The proposed initial share sale of leading commodity exchange MCX has been given a top rating by Crisil, which has said the IPO has strong fundamentals.
Multi Commodity Exchange of India (MCX) has filed initial papers for the IPO with capital market regulator Sebi.
The initial public offering of MCX, which is the leader in the Indian commodity futures market, is expected to mop up about Rs 800 crore, as per market sources.
Ratings agency Crisil has assigned a "five on five" IPO grade for MCX.
"This grade indicates that the fundamentals of the IPO are strong relative to other listed equity securities in India," the ratings agency has said.
MCX had an 82% share of the overall traded turnover in FY10.
"With a strong technology-backed trading platform and infrastructure... MCX is able to provide high liquidity and low impact cost of transactions; key criteria for the success of any exchange," Crisil has said.
"While new commodity exchanges have been set up over the past couple of years, they have not been able to nudge MCX from the top.
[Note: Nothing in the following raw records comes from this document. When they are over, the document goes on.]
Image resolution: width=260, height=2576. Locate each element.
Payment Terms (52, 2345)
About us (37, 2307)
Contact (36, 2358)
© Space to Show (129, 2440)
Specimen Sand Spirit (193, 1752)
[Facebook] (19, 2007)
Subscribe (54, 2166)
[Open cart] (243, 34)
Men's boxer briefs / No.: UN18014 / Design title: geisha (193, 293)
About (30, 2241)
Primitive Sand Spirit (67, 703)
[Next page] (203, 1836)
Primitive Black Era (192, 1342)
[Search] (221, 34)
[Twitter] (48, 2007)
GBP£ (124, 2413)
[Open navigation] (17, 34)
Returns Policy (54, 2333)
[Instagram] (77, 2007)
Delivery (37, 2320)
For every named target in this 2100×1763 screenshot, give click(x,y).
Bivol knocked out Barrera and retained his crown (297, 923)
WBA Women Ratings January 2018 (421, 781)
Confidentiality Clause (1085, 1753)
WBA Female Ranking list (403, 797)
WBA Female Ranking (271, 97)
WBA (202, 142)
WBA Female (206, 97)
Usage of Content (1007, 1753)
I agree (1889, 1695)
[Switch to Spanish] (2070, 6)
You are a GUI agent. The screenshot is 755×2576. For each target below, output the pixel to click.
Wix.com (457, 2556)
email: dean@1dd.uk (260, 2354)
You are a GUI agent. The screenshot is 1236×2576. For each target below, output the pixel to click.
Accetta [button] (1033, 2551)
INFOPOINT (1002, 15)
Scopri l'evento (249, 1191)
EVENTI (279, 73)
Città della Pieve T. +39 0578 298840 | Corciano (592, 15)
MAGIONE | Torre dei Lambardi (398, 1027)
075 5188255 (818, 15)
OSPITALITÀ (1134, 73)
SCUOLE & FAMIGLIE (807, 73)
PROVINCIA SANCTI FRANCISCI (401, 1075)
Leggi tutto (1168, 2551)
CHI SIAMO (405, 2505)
However... We expect competition could intensify in the future," it said.
According to Crisil, over 85% of MCX's turnover is through metal and energy commodities, which are benchmarked to international prices.
"Not only do these commodities have higher volumes, but they also have higher turnover, which generates higher transaction fees compared to agricultural commodities," it added.
MCX's operating income increased at a CAGR (Compound Annual Growth Rate) of 18.3% between FY08 and FY10.